*Provided records*.

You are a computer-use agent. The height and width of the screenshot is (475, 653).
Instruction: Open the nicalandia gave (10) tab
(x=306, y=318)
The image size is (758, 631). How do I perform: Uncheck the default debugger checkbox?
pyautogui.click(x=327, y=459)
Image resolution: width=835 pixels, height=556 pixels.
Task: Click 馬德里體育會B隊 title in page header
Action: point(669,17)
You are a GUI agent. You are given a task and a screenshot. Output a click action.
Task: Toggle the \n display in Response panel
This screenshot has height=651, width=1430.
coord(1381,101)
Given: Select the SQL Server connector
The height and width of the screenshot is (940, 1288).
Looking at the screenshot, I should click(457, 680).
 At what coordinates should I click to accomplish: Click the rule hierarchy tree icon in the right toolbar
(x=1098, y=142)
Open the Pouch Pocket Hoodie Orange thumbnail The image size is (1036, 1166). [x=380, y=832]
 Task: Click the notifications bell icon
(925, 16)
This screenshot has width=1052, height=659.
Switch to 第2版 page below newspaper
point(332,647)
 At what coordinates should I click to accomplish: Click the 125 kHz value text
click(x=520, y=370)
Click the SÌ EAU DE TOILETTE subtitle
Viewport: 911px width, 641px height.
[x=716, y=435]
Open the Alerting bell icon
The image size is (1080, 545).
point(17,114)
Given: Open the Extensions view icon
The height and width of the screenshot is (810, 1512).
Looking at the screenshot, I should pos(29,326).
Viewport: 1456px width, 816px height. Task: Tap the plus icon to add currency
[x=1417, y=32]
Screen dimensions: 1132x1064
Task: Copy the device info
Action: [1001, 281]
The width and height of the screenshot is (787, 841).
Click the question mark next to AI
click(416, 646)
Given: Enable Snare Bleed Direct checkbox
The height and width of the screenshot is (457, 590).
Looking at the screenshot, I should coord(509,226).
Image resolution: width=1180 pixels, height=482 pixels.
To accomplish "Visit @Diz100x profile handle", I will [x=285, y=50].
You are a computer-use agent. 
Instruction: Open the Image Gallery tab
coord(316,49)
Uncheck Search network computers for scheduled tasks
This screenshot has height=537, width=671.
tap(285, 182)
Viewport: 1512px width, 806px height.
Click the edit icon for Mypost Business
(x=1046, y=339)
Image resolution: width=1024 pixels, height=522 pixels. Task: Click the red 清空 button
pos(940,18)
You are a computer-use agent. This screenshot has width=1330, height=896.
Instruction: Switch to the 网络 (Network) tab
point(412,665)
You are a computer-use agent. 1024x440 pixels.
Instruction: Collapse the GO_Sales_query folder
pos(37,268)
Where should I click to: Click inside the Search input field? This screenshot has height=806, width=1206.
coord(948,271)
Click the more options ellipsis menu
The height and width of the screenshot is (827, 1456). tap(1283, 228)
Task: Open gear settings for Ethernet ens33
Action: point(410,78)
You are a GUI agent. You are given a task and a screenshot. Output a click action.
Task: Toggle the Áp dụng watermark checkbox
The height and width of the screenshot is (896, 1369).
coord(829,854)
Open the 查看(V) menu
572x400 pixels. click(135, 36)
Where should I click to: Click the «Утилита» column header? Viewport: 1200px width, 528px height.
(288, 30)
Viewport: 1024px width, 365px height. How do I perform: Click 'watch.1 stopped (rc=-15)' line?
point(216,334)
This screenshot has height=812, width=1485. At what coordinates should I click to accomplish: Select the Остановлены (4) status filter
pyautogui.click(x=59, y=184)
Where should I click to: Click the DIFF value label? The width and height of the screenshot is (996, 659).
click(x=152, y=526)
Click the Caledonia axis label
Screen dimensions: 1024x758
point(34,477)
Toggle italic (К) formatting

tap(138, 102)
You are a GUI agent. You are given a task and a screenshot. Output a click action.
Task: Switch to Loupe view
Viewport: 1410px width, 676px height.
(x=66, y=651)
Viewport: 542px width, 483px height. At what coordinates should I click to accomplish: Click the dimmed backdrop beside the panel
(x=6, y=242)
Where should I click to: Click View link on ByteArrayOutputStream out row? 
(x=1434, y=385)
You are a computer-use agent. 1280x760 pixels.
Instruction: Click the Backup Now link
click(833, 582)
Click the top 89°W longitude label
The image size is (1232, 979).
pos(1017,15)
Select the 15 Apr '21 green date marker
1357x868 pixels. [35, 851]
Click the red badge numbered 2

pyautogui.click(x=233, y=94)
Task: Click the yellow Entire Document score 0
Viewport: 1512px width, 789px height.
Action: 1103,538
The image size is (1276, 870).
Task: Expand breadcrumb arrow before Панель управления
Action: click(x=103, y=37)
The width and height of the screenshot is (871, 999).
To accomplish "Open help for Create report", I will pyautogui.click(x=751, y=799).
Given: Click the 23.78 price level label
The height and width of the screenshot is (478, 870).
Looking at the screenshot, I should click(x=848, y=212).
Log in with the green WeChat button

*Your instructions*. Using the material above, extract the line that contains "Select the 15 Apr '21 green date marker" and every line after it, exactly as given; stop at the last line.

*Result of the exercise*.
Select the 15 Apr '21 green date marker
1357x868 pixels. [35, 851]
Click the red badge numbered 2

pyautogui.click(x=233, y=94)
Task: Click the yellow Entire Document score 0
Viewport: 1512px width, 789px height.
Action: 1103,538
The image size is (1276, 870).
Task: Expand breadcrumb arrow before Панель управления
Action: click(x=103, y=37)
The width and height of the screenshot is (871, 999).
To accomplish "Open help for Create report", I will pyautogui.click(x=751, y=799).
Given: Click the 23.78 price level label
The height and width of the screenshot is (478, 870).
Looking at the screenshot, I should click(x=848, y=212).
Log in with the green WeChat button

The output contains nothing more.